Content starts

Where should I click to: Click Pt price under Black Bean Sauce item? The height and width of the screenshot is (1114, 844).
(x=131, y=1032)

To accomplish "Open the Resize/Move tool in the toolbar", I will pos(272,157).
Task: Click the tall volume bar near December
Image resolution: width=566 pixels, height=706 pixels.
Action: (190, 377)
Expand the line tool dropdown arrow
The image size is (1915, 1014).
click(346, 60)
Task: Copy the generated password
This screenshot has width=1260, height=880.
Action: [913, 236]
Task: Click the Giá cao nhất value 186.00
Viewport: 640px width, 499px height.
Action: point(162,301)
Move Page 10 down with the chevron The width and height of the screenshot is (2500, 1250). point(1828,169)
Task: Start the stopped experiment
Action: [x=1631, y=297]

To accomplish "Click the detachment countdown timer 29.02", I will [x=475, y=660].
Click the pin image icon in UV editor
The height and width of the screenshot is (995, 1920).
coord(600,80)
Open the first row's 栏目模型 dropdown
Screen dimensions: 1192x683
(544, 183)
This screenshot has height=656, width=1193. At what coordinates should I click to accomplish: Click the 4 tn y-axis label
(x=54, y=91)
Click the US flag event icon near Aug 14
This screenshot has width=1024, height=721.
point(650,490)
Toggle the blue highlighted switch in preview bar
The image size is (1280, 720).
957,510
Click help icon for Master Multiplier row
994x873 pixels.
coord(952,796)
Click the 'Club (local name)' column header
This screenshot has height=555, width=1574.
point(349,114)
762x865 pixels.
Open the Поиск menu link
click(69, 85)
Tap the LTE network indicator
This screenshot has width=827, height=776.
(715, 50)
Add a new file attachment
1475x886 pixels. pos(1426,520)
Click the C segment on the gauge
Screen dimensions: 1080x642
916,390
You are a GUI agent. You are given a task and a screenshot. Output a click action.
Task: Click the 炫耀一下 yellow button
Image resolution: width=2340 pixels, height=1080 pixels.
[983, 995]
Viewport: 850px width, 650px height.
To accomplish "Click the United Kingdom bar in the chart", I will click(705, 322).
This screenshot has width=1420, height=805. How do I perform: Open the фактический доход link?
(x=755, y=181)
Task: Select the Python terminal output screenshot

Content ends

> _Your goal_
Write out the data again, exactly and in full.

> _Problem solution_
Where should I click to: Click Pt price under Black Bean Sauce item? The height and width of the screenshot is (1114, 844).
(x=131, y=1032)

To accomplish "Open the Resize/Move tool in the toolbar", I will pos(272,157).
Task: Click the tall volume bar near December
Image resolution: width=566 pixels, height=706 pixels.
Action: (190, 377)
Expand the line tool dropdown arrow
The image size is (1915, 1014).
click(346, 60)
Task: Copy the generated password
This screenshot has width=1260, height=880.
Action: [913, 236]
Task: Click the Giá cao nhất value 186.00
Viewport: 640px width, 499px height.
Action: point(162,301)
Move Page 10 down with the chevron The width and height of the screenshot is (2500, 1250). point(1828,169)
Task: Start the stopped experiment
Action: [x=1631, y=297]

To accomplish "Click the detachment countdown timer 29.02", I will [x=475, y=660].
Click the pin image icon in UV editor
The height and width of the screenshot is (995, 1920).
coord(600,80)
Open the first row's 栏目模型 dropdown
Screen dimensions: 1192x683
(544, 183)
This screenshot has height=656, width=1193. At what coordinates should I click to accomplish: Click the 4 tn y-axis label
(x=54, y=91)
Click the US flag event icon near Aug 14
This screenshot has width=1024, height=721.
point(650,490)
Toggle the blue highlighted switch in preview bar
The image size is (1280, 720).
957,510
Click help icon for Master Multiplier row
994x873 pixels.
coord(952,796)
Click the 'Club (local name)' column header
This screenshot has height=555, width=1574.
point(349,114)
762x865 pixels.
Open the Поиск menu link
click(69, 85)
Tap the LTE network indicator
This screenshot has width=827, height=776.
(715, 50)
Add a new file attachment
1475x886 pixels. pos(1426,520)
Click the C segment on the gauge
Screen dimensions: 1080x642
916,390
You are a GUI agent. You are given a task and a screenshot. Output a click action.
Task: Click the 炫耀一下 yellow button
Image resolution: width=2340 pixels, height=1080 pixels.
[983, 995]
Viewport: 850px width, 650px height.
To accomplish "Click the United Kingdom bar in the chart", I will click(705, 322).
This screenshot has width=1420, height=805. How do I perform: Open the фактический доход link?
(x=755, y=181)
Task: Select the Python terminal output screenshot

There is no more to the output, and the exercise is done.